# What if suns traded



## charliexmurphey (Apr 4, 2008)

Barbosa, bell, diaw for

Rudy gay, Darko, and conley jr

that would be beastly

and we young players who can learn from the stars

or

Josh smith
Joe Johnson

and Al horford

BEASTLY


----------



## NikesNextDynasty (Mar 31, 2008)

Or, you can not ruin the chemistry that they already destroyed when they got rid of Marion. Stick with what you got and leave all those star studded trades for the East next year.


----------



## Dissonance (Jul 21, 2004)

First of all, Memphis nor ATL would eever do that deal. It's a complete rip-off. They'd probably answer by laughing and then hanging up, if it were proposed. 


And NikesNextDynasty, trading Marion actually improved the team's chemistry.


----------



## Arclite (Nov 2, 2002)

I'm a proponent of trading both Barbosa and Diaw, but Memphis would probably be so insulted by that offer that they'd never take a call from us again.

Mike Miller on the other hand, is probably available and would fit in amazingly here. I'd love to see us swing a trade for him this offseason.
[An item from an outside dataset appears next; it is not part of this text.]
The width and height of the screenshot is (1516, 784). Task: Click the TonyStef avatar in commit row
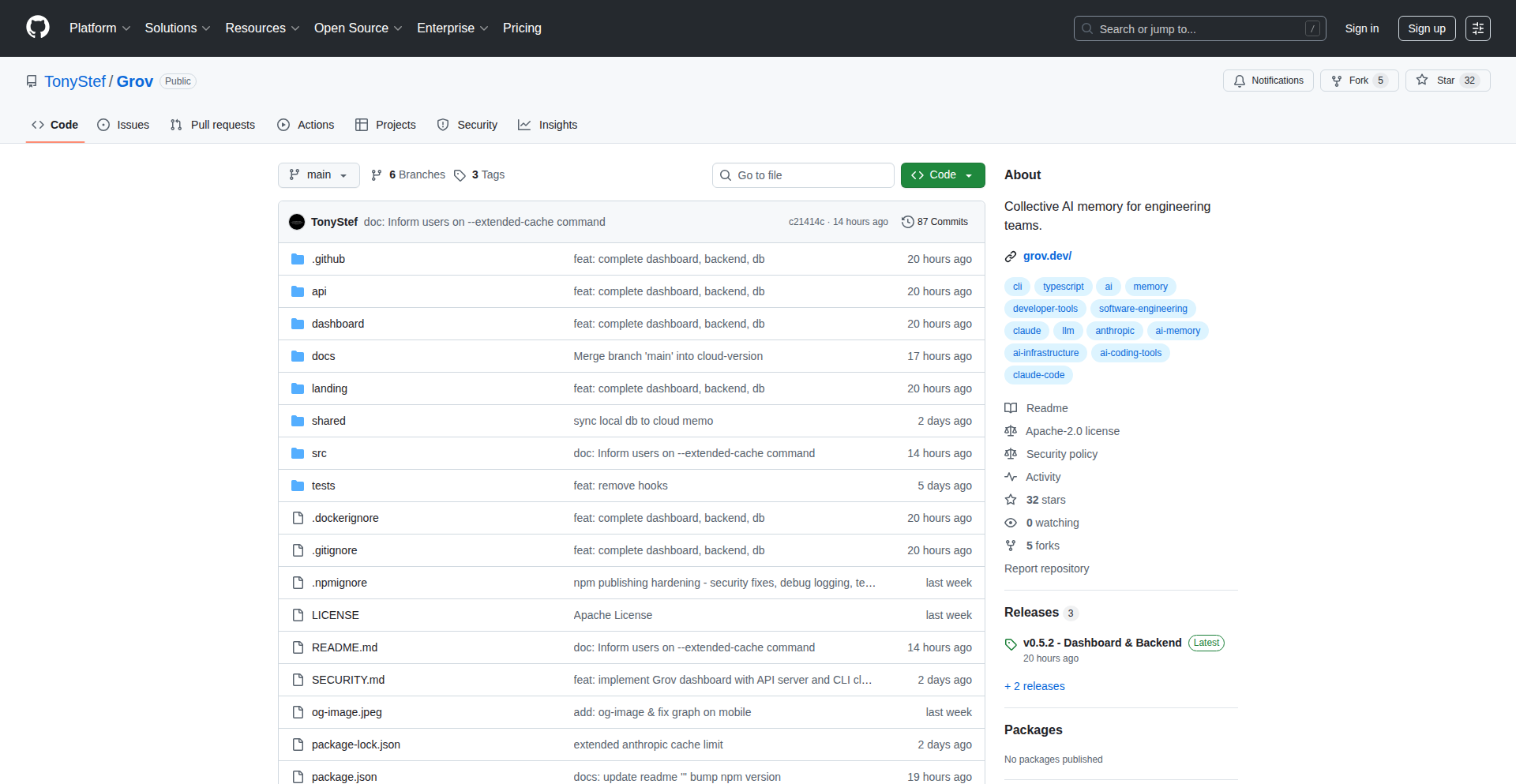pyautogui.click(x=297, y=222)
Probably the most underrated guy in the league.


----------



## GNG (Aug 17, 2002)

charliexmurphey said:


> Barbosa, bell, diaw for
> 
> Rudy gay, Darko, and conley jr
> 
> ...


What if the Grizzlies traded Mike Miller, Darko Milicic and a future first rounder (lotto protected) for Amare Stoudemire, Steve Nash and Leandro Barbosa?
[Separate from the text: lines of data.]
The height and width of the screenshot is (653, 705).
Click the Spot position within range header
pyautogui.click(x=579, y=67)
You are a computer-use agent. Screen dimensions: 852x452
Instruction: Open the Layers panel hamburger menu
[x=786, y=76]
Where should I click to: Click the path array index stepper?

And then trade Hakim Warrick and signed-and-traded Kwame Brown for signed-and-traded Josh Smith?

PG Nash
SG Barbosa
SF Gay
PF Josh Smith
C Stoudemire

Bench: 2008 1st (Beasley?), Conley, Crittenton, Lowry, Collins, Lakers' 2008 1st

OMGZ BEASTLY!


----------



## KDOS (Nov 29, 2005)

Rawse said:


> What if the Grizzlies traded Mike Miller, Darko Milicic and a future first rounder (lotto protected) for Amare Stoudemire, Steve Nash and Leandro Barbosa?
> 
> And then trade Hakim Warrick and signed-and-traded Kwame Brown for signed-and-traded Josh Smith?
> 
> ...



:lol:


----------



## thaKEAF (Mar 8, 2004)

Rawse said:


> What if the Grizzlies traded Mike Miller, Darko Milicic and a future first rounder (lotto protected) for Amare Stoudemire, Steve Nash and Leandro Barbosa?
> 
> And then trade Hakim Warrick and signed-and-traded Kwame Brown for signed-and-traded Josh Smith?
> 
> ...


The reason why I had no problem getting bounced by you in the Elite Eight. :laugh:


----------



## Tiz (May 9, 2005)

ok, can we get through the post season before we start going through trade scenarios???


----------



## Seuss (Aug 19, 2005)

Rawse said:


> What if the Grizzlies traded Mike Miller, Darko Milicic and a future first rounder (lotto protected) for Amare Stoudemire, Steve Nash and Leandro Barbosa?
> 
> And then trade Hakim Warrick and signed-and-traded Kwame Brown for signed-and-traded Josh Smith?
> 
> ...


Suns would never trade Barbosa for that ****.


----------



## All Net (Nov 28, 2007)

What if the suns traded barbosa, diaw, and bell for lebron james and kobe bryant? I think thats fair right? maybe, if you are one of those Lakers fans....


----------



## Hyperion (Dec 5, 2006)

close this thread please?


----------